When Philip was nine, his mother was admitted to a Swiss sanatorium where she was held against her will for over two years.
After Alice was released, she essentially became homeless, staying in various German inns. She did not see Philip again until the funeral of her daughter Cécilie, who died in a plane crash at the age of 26 in 1937.
Alice eventually settled in Athens, Greece, and during World War II hid a Jewish family on the top floor of her house, around the corner from a Gestapo headquarters.
Her heroic actions were recognized by the Holocaust center Yad Vashem in Israel. In 1993, the remembrance center bestowed the title of Righteous Among the Nations on Alice and a year later, Philip traveled to Yad Vashem and planted a tree in her honor.
Alice sold off her jewels and founded her own religious order — the Christian Sisterhood of Martha and Mary — before building a convent and orphanage in a poor area of Athens.

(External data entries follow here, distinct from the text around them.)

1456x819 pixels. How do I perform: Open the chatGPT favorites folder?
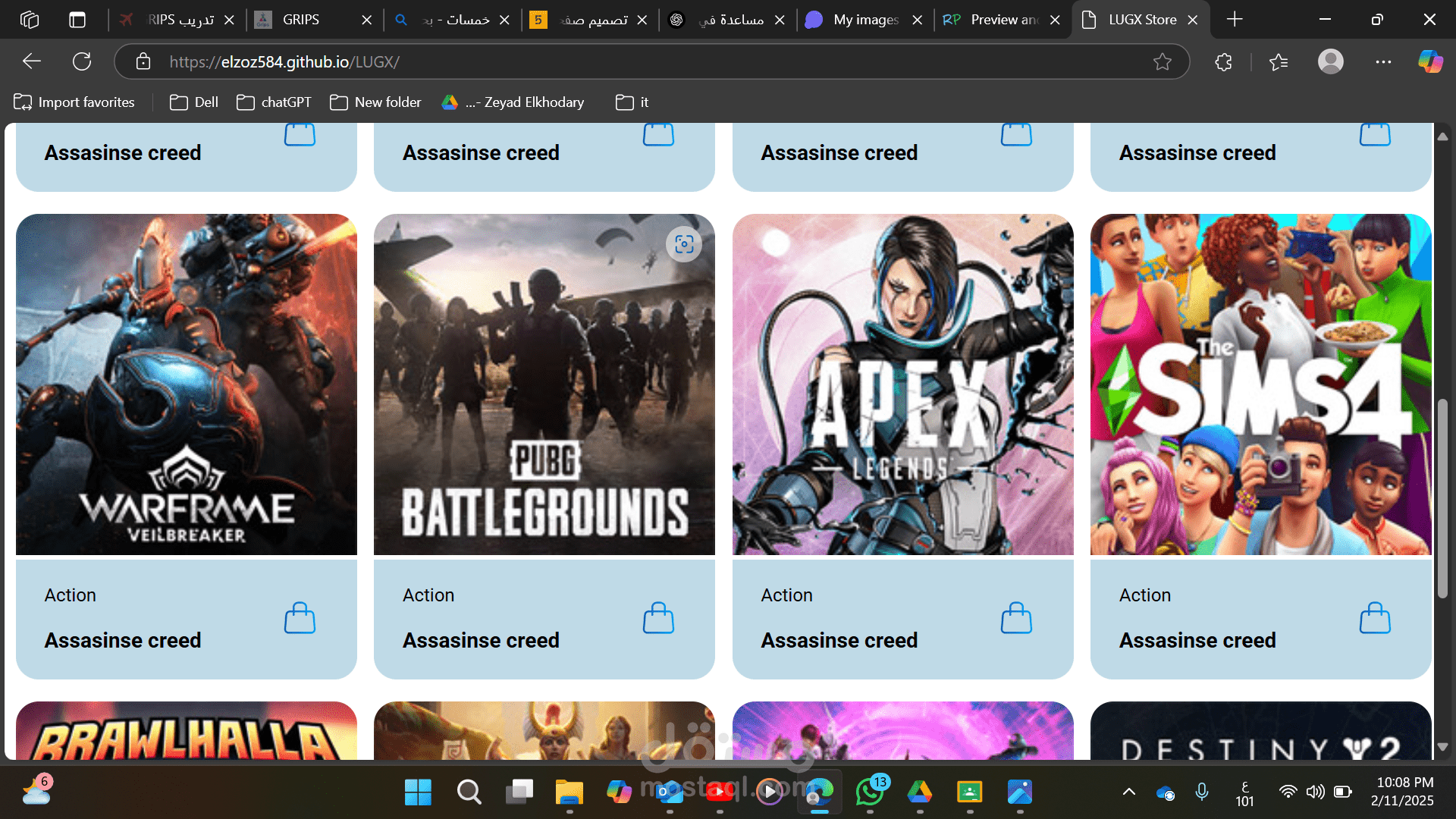(x=275, y=102)
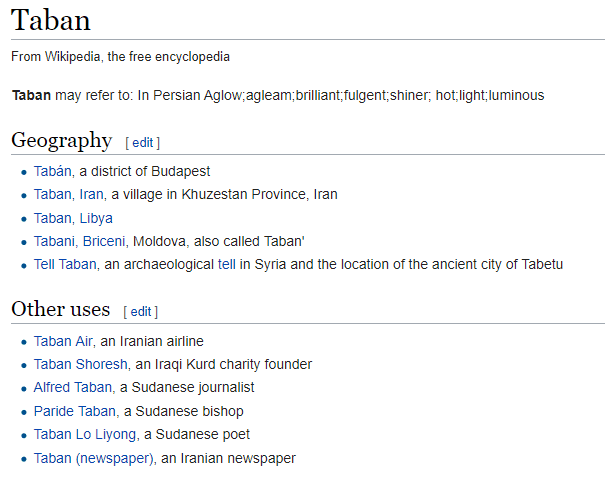Image resolution: width=605 pixels, height=481 pixels.
Task: Visit the Taban (newspaper) link
Action: click(x=94, y=458)
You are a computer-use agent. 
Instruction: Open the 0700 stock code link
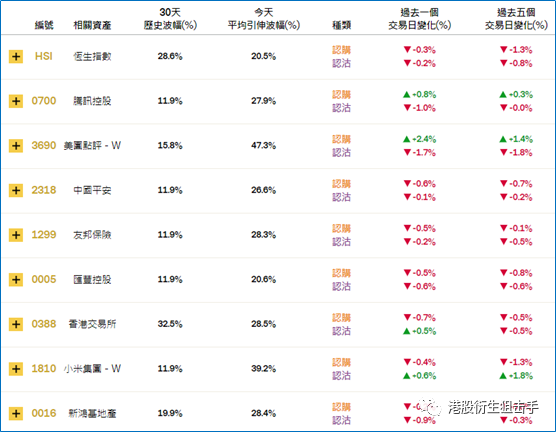pos(44,101)
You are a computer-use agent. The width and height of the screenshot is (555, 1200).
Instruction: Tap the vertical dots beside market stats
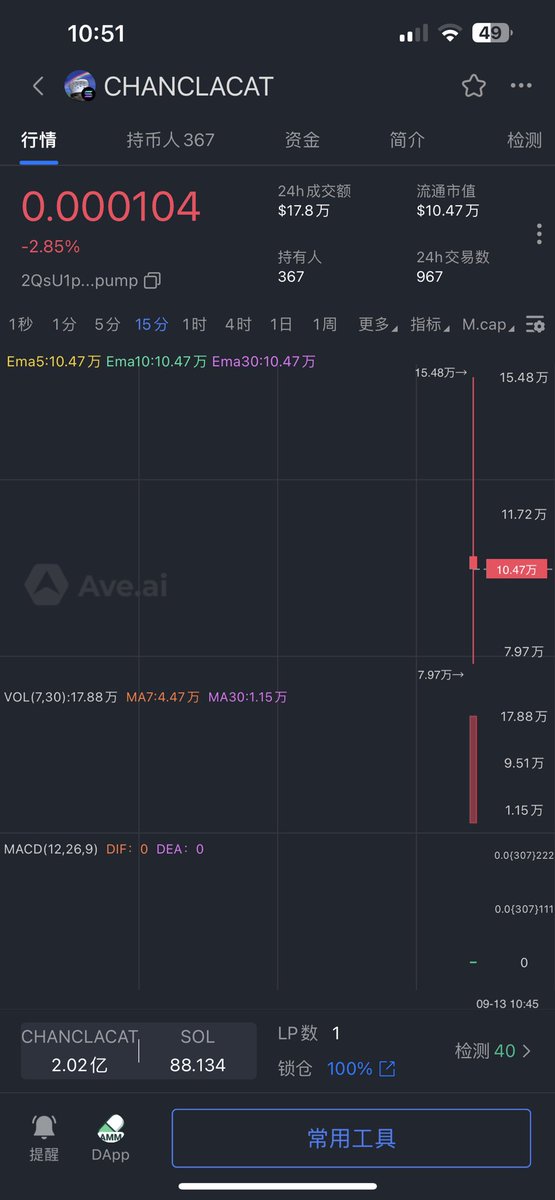pos(539,234)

After a military coup in Greece in 1967, the increasingly frail Alice was convinced to live in Buckingham Palace with her son and family. She passed away two years later, leaving no possessions after giving all her personal property away.
Before she passed away, she penned a touching note for her youngest child, reading: “Dearest Philip, Be brave, and remember I will never leave you, and you will always find me when you need me most. All my devoted love, your old Mama.”

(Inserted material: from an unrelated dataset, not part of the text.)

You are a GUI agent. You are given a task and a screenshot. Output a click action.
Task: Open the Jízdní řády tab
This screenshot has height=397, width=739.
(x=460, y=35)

Philip’s oldest sister married Gottfried, Prince of Hohenlohe-Langenburg, a German aristocrat who went on to become a Nazi — though he did eventually turn on Hitler.
Gottfried was among the officers implicated in the “Operation Valkyrie” plot to assassinate Hitler in 1944, which was depicted in the 2008 war movie “Valkyrie,” starring Tom Cruise.
He managed to avoid being executed like many others linked to the plan and lived until 1960.
Margarita had six children — five of whom survived into adulthood — and stayed in touch with her brother, even visiting after Princess Anne was born.
Theodora was the only one of Philip’s siblings who didn’t think Nazis were husband material, opting instead to marry her second cousin Berthold, Margrave of Baden.
She had three children and died in 1969, weeks before her mother passed away.
Philip is said to have had a close relationship with Cecilie, who married her cousin Georg Donatus, Hereditary Grand Duke of Hesse and by Rhine.
The couple joined the Nazi party in May 1937.
Months later, the family met a violent ending when Cécilie, eight months pregnant with her third child, died in a plane crash alongside her two sons and husband. Firefighters also found the remains of a baby.
At the funeral family members were photographed wearing Nazi uniforms.
Sophie married her second cousin, Prince Christoph of Hesse, when she was just 16.
Christoph was a director of the Third Reich’s Ministry of Air Forces and held the rank of Oberführer in the SS. He also served in the Luftwaffe Research Office.
Sophie was a guest at Herman Goering’s wedding in 1936 and, after having dined with Hitler, wrote that he was a “charming and seemingly modest man.”
The couple named one of their five children, Karl Adolf, in honor of Hitler.
Christoph died in a plane accident in 1943 and Sophie married Prince George William of Hanover three years later, going on to have another three children.
Sophie also remained in contact with her brother and was the godmother to Prince Edward.